Se laisse parfois manger la langue

Allonge des colliers d'herbe à femme

Prompt à naviguer la genèse

Enveloppe des libellules

Ne montre du doigt les fleurs

Habite une autre salive

Ne pardonne rien à la mort.

      François Montmaneix

La voix de François Montmaneix: Raconte-moi un poème (La première fois) avec François Montmaneix (in humanité.fr, 25 juillet 2017).
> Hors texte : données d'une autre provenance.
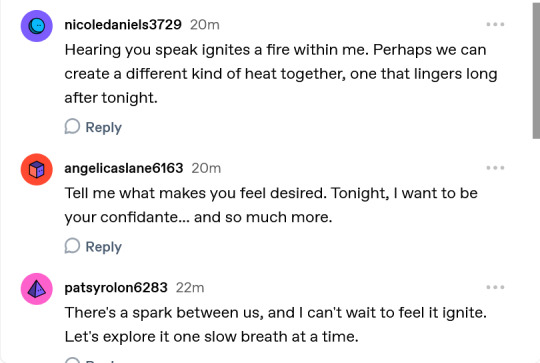Click reply bubble icon under nicoledaniels3729's comment
Viewport: 540px width, 363px height.
[72, 126]
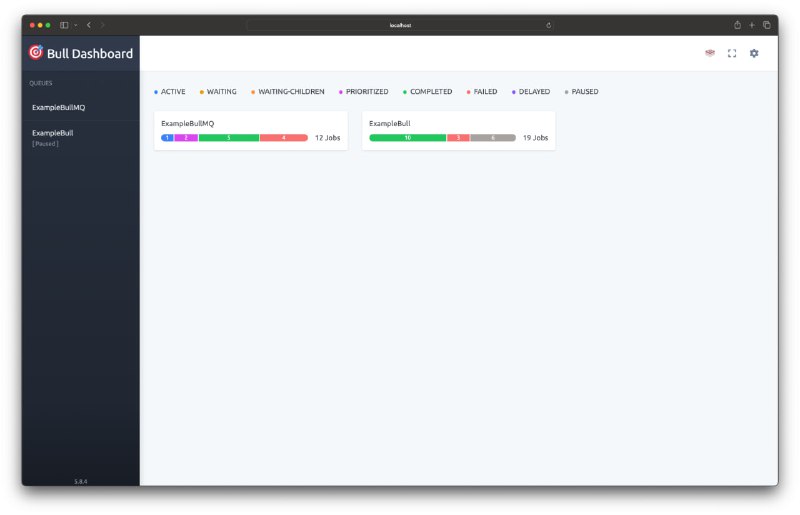Toggle fullscreen mode icon
The image size is (800, 515).
point(732,53)
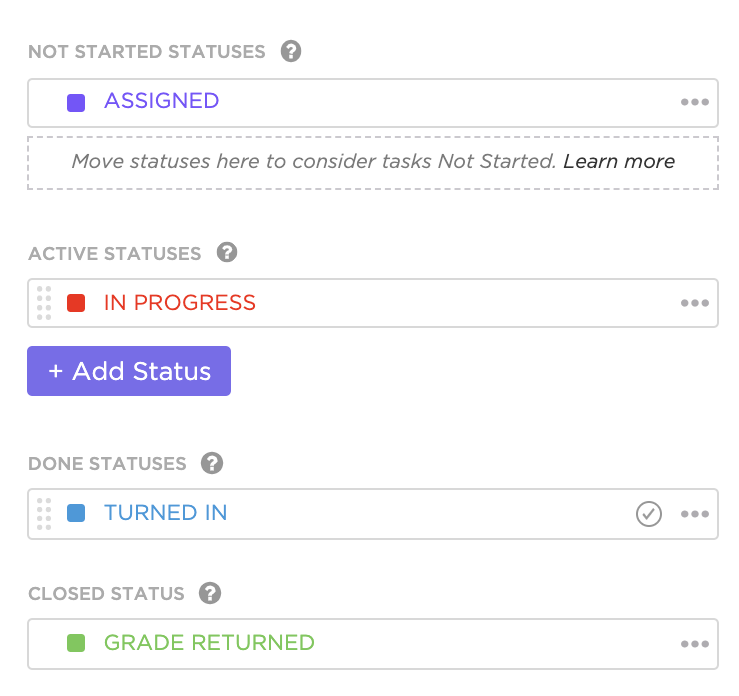The width and height of the screenshot is (739, 696).
Task: Click help icon beside Closed Status
Action: tap(209, 593)
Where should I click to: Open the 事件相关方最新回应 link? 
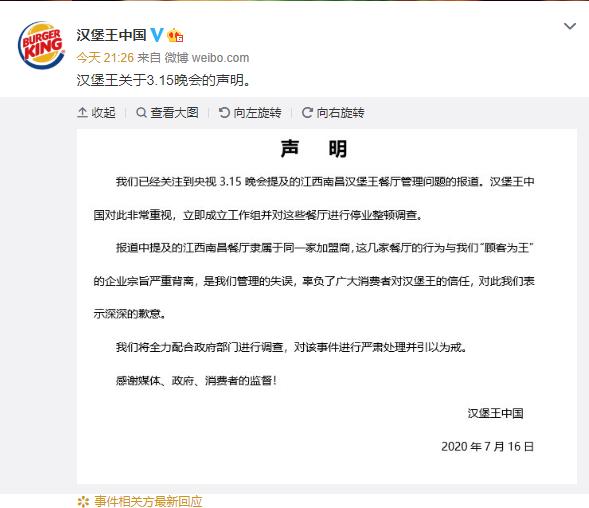tap(148, 501)
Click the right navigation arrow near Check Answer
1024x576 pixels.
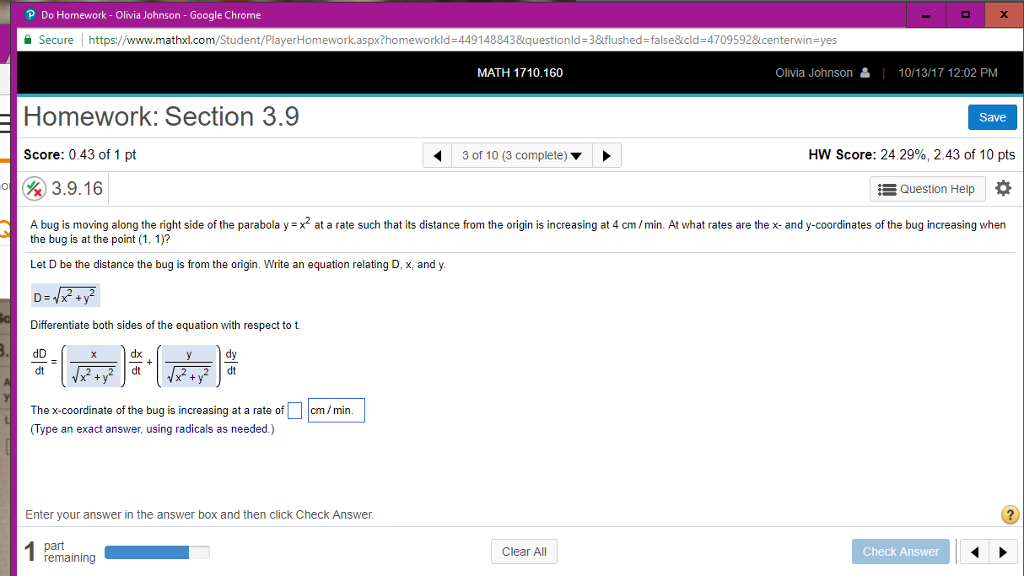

Œuvres : Saisons profondes, La rumeur libre, 2015; Oeuvres poétiques, deux volumes, la rumeur libre, 2015; Laisser verdure, préface d'Yves Bonnefoy, Le Castor Astral, 2012; Huit heures dans un endroit où je suis né, Lithographies de Jacques Truphémus, Éditions Stéphane Bachès, 2009 ; L’Abîme horizontal, Éditions La Différence, 2008, Prix Alain Bosquet 2008 ; Jours de nuit, le cherche midi éditeur, 2005 ; Les Rôles invisibles, le cherche midi éditeur, 2002, prix Guillaume Apollinaire 2003 ; Vivants, le cherche midi éditeur, 1997, Prix AU.TR.ES 1997 (Auteurs, Traducteurs, Essayistes), Prix Rhône-Alpes de Littérature ; Lyon, de place en place, Photographies d’Agathe Bay, Éditions Les Sillons du temps, 1995 ; Visage de l’eau, Éditions Pierre Belfond, 1985, Prix RTL/Poésie1 1987 ; L’Autre versant du feu, Éditions Pierre Belfond, 1990, Prix Louise Labé 1991 ; Le Livre des ruines, Éditions Pierre Belfond, 1980; Landstriche, Lithographies de Hans-Martin Erhardt, Manus-Presse, Stuttgart, 1977; Le Dé, Guy Chambelland éditeur, 1974; L’Ocre de l’air, Guy Chambelland éditeur, 1970 ; L’Arbre intérieur, Guy Chambelland éditeur, 1967.